▶ What you should do: Copy every line of the material below word for word, leaving out the pictures.
BEGIN Given records
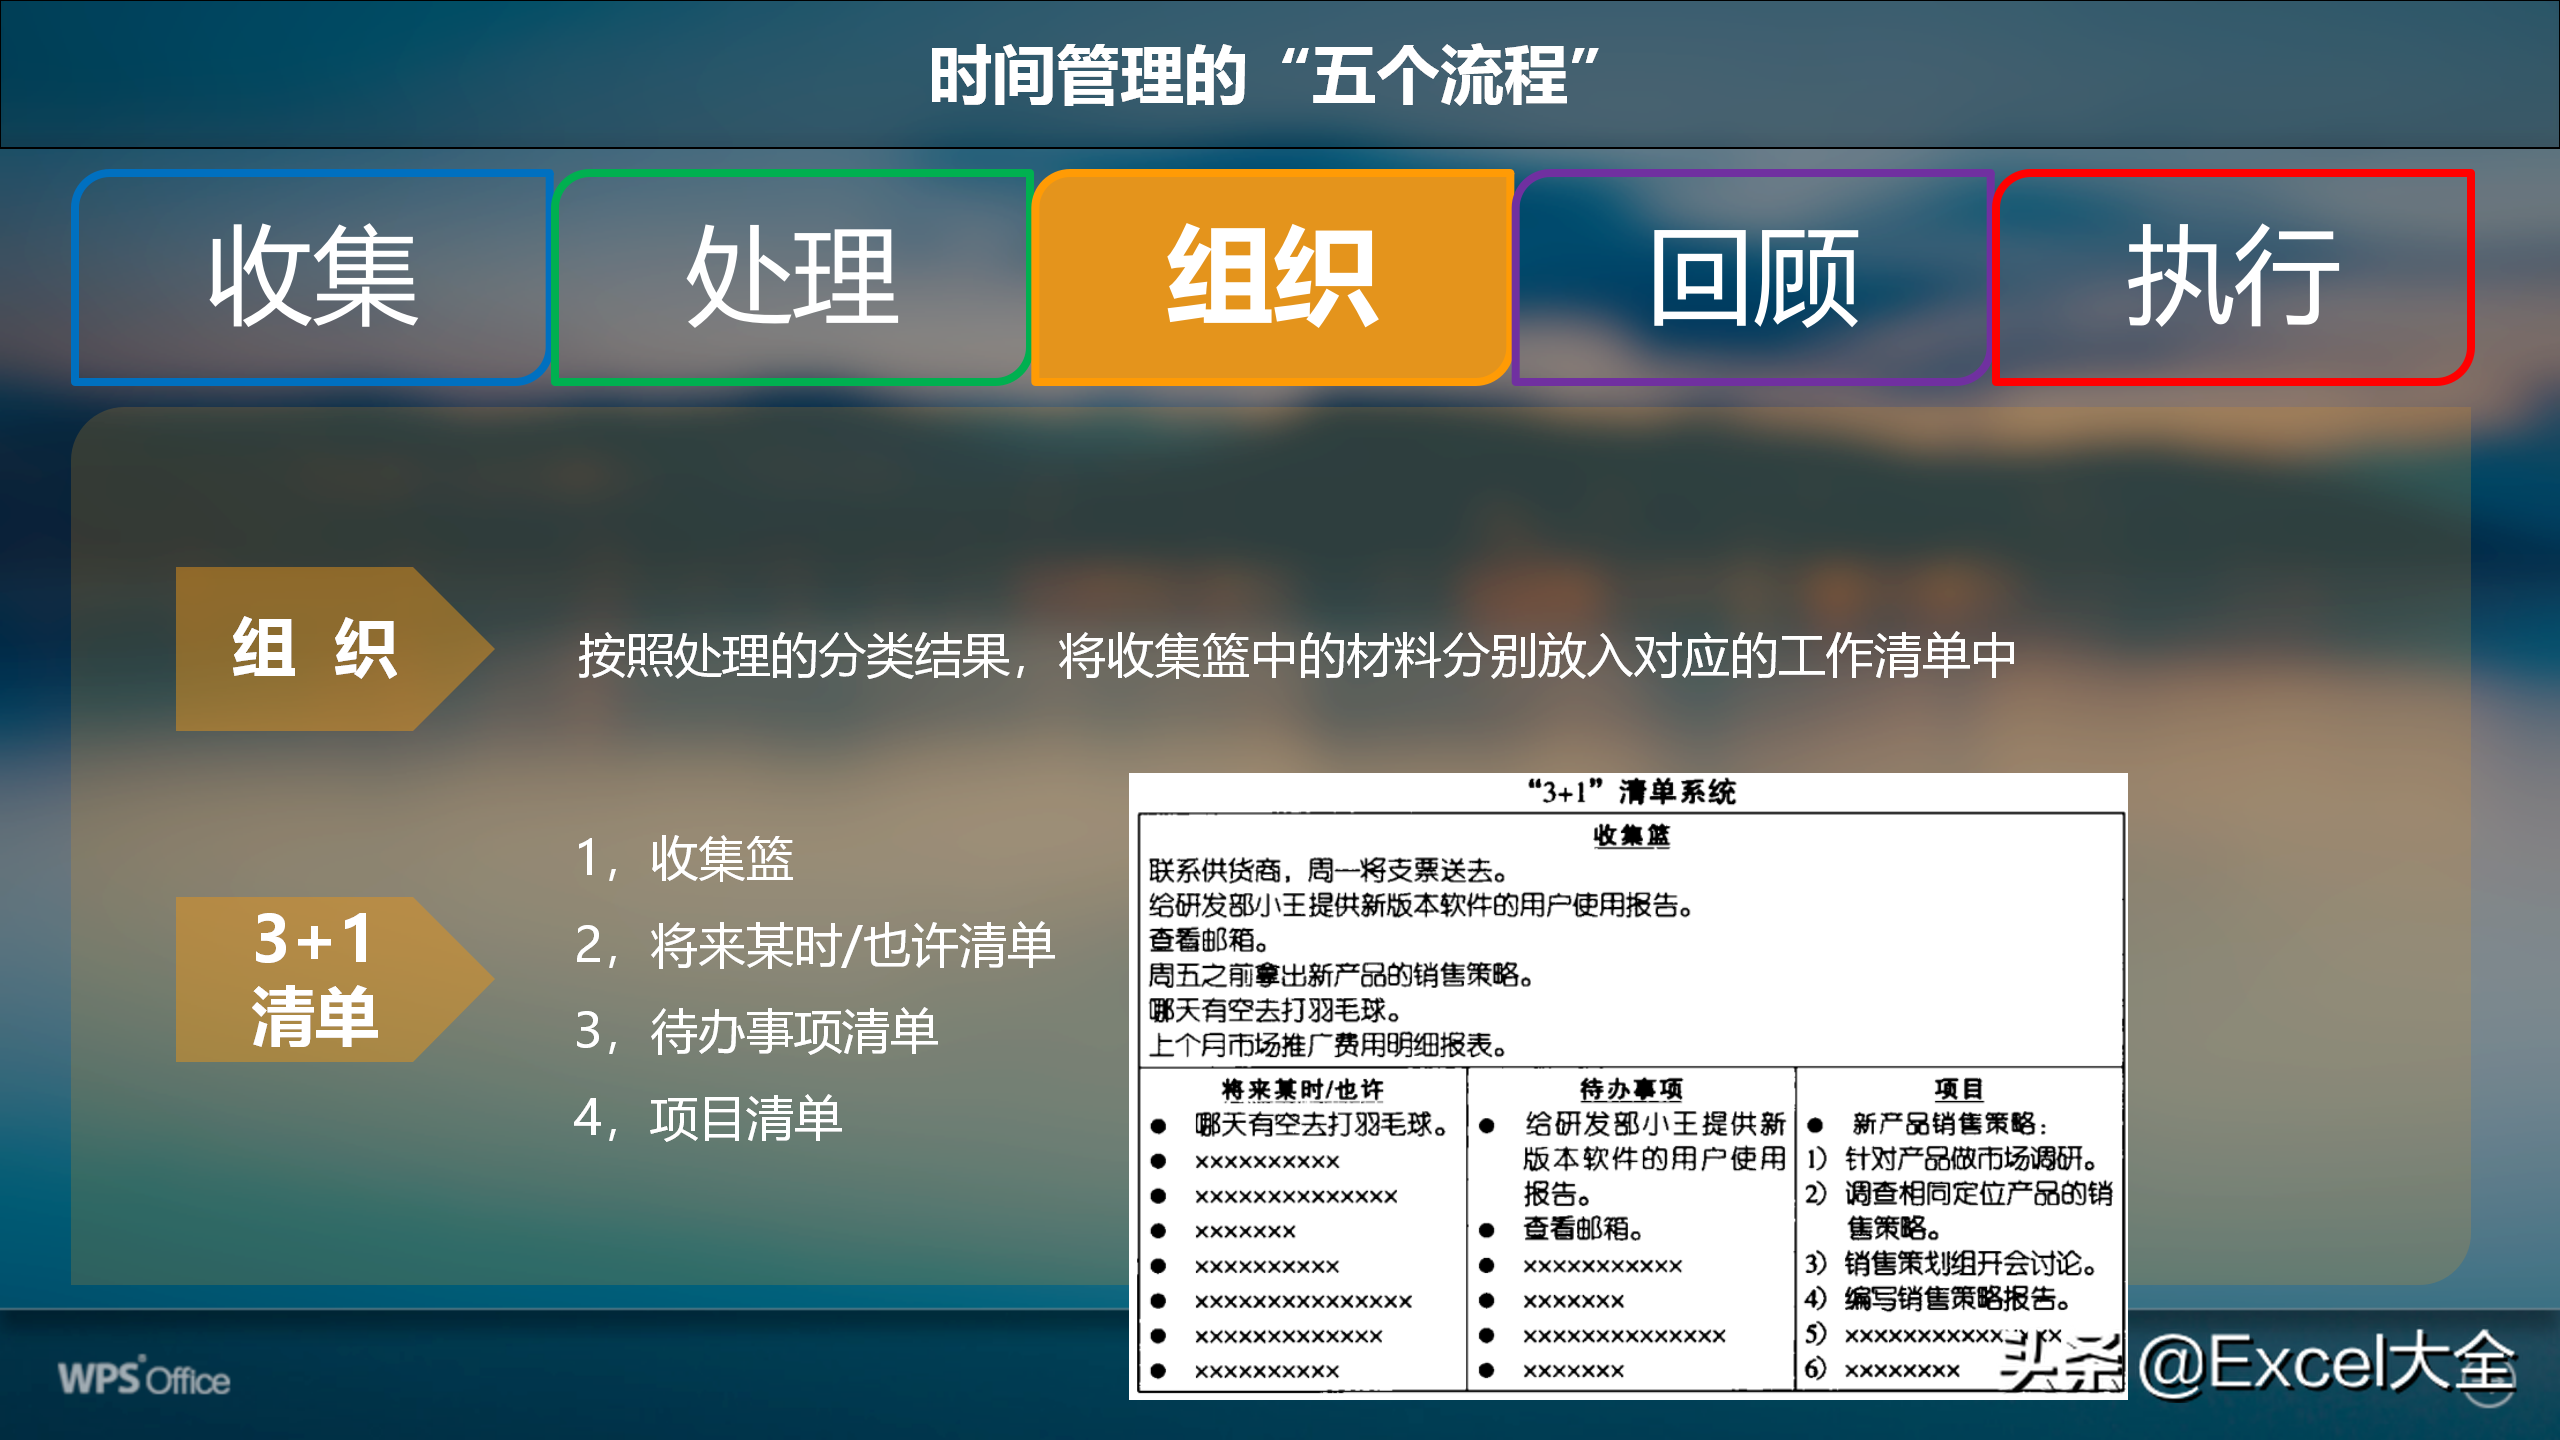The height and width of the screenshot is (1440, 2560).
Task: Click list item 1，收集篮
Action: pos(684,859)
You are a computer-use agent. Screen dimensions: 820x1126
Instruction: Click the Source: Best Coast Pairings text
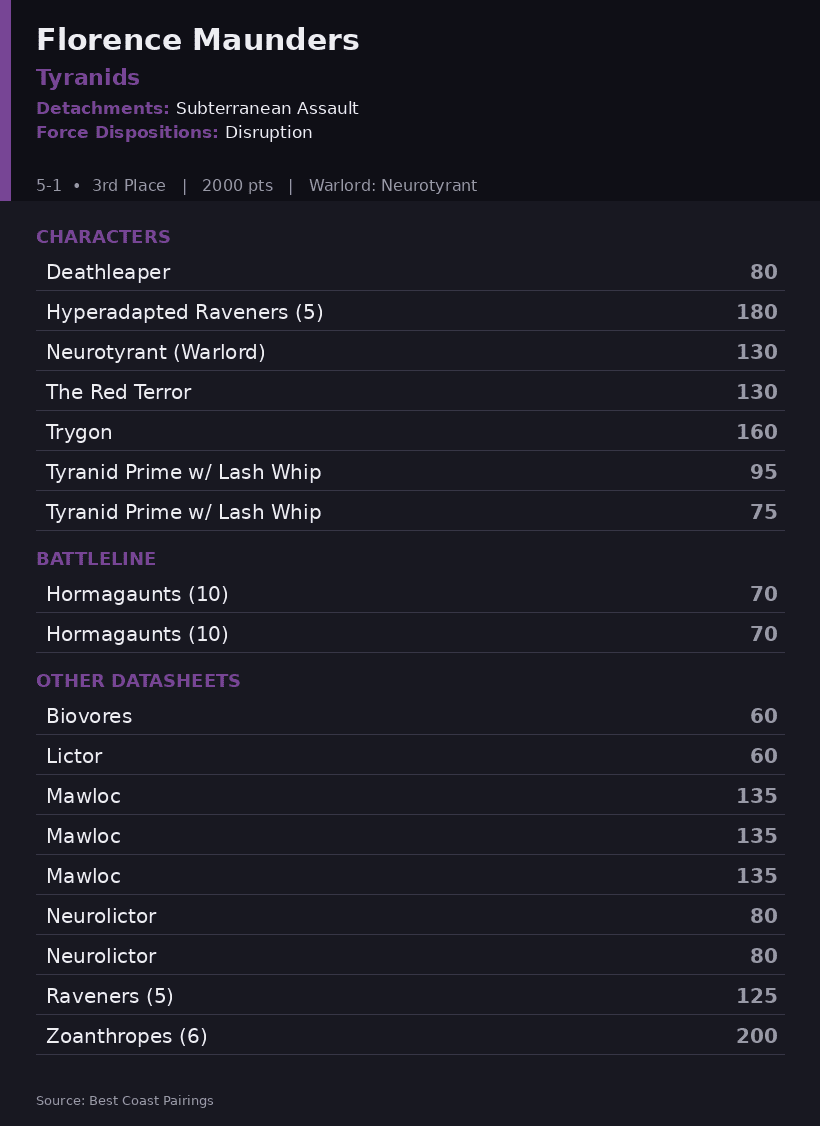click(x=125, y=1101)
END Given records
▶ Task solution:
The height and width of the screenshot is (1440, 2560).
Task: Click list item 1，收集篮
Action: pos(684,859)
You are a computer-use agent. Screen dimensions: 820x1126
Instruction: Click the Source: Best Coast Pairings text
click(x=125, y=1101)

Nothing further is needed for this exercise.